I believe that Ashcroft should not be held accountable for the mistreatment of Abdullah Kidd.
Government officials should not be punished for doing their job and, in my opinion, doing it well. Ashcroft's decision to imprison a "suspected terrorist" was a decision made with the best interests of his country in mind, especially in the wake of the 9/11 attacks. Ultimately, national security takes obvious precedence over one individual's liberty.
Ashcroft should be shielded by the American government for doing his job correctly and detaining a suspected terrorist.
Being connected is being human
Re "The inhuman side of today's technology," March 5
The problem with Sherry Turkle's argument that we need to disconnect from Twitter and Facebook to sustain the capacity "for the solitude that refreshes and restores" is that the vast majority of human beings, past and present, haven't enjoyed such solitude. Only the very wealthy and those benefiting from industrialization have had rooms and time to themselves.
It's far more plausible to consider the dense web of messages that Twitter and Facebook users occupy as a digital approximation of life in an extended family or a village, where you're never alone and everyone knows almost everything about you. That kind of life is far more typical of human existence than any kind of solitude.
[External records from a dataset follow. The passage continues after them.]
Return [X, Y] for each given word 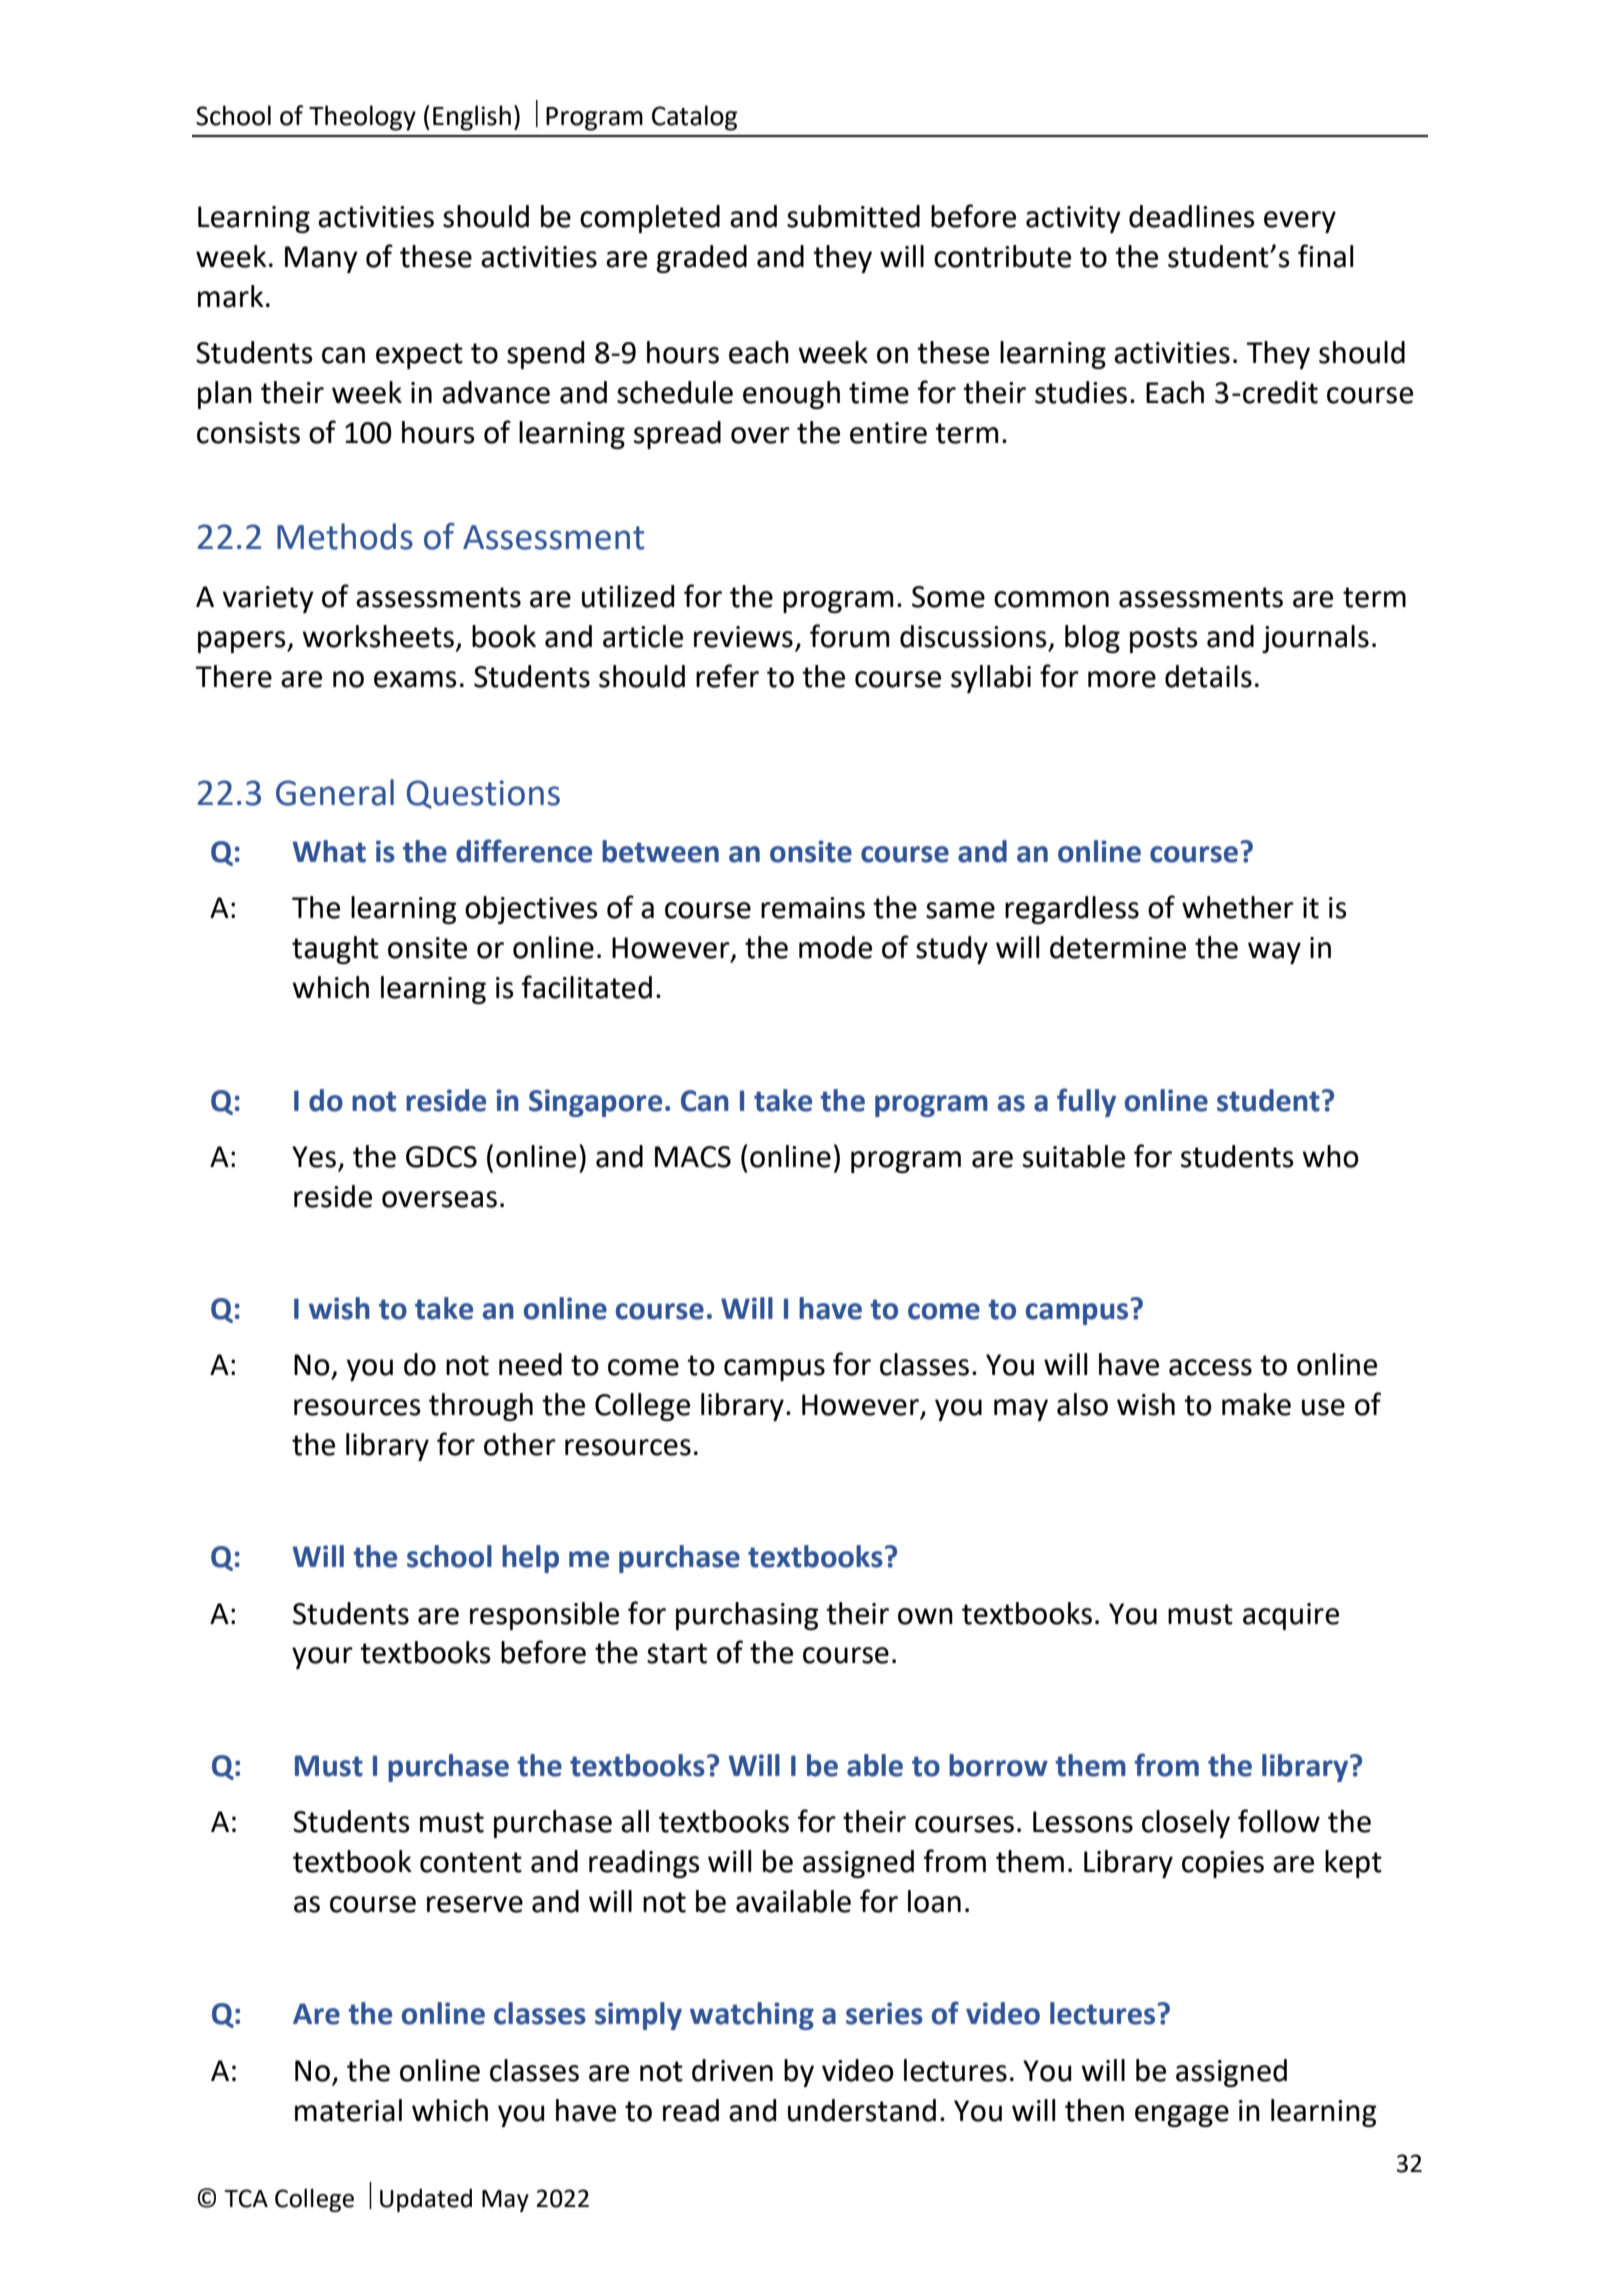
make [1256, 1404]
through [481, 1407]
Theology [362, 118]
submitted [853, 216]
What [329, 851]
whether [1238, 907]
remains [813, 908]
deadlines [1192, 216]
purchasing [747, 1616]
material [348, 2110]
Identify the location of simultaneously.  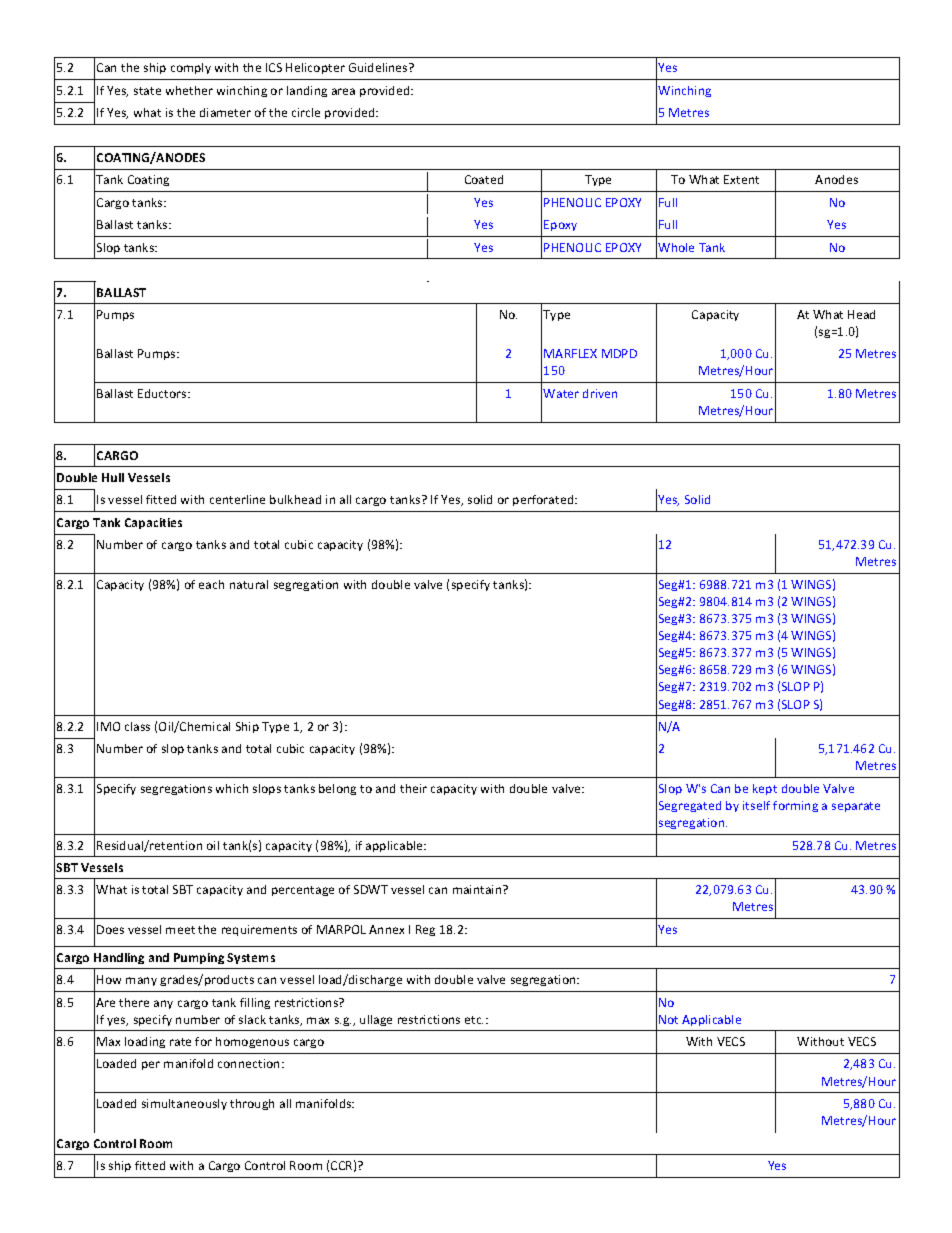
(184, 1104).
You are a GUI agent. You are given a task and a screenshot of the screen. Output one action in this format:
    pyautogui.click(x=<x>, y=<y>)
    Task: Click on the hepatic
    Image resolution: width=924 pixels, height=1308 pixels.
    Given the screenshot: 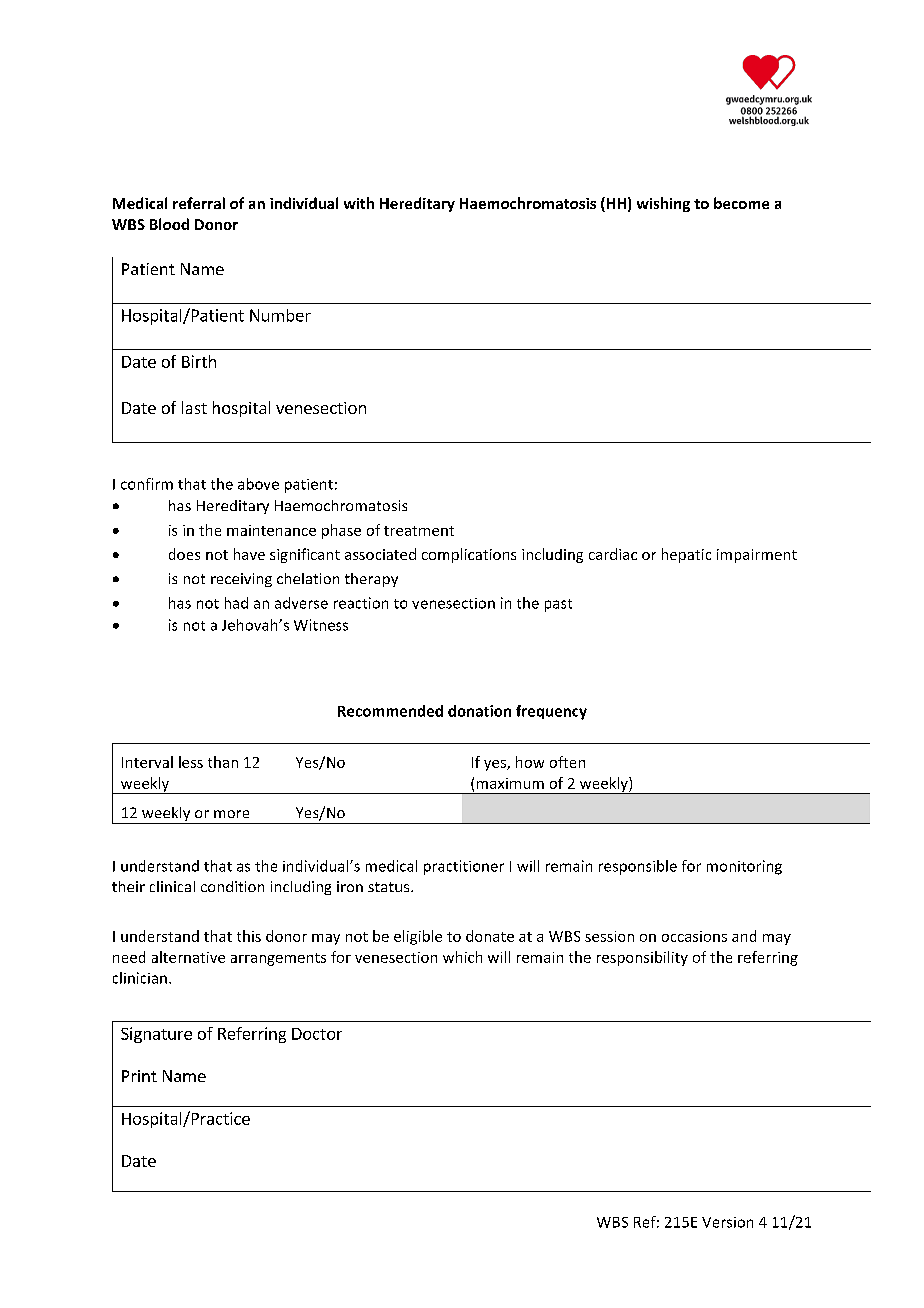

It can easily be argued that Apple Chief Executive Steve Jobs has been one of the most intellectually corruptive agents in this country.
Each of his digital "advances" has operated to effectively sub-speciate us, dumbing us down by channeling what might otherwise be the higher-order thinking and learning inherent in our uniquely human deliberative capability into, instead, "entertainment" and "being on stage." We are an overpopulated nation of ignorant, arrogant and inept people. The worst is yet to come.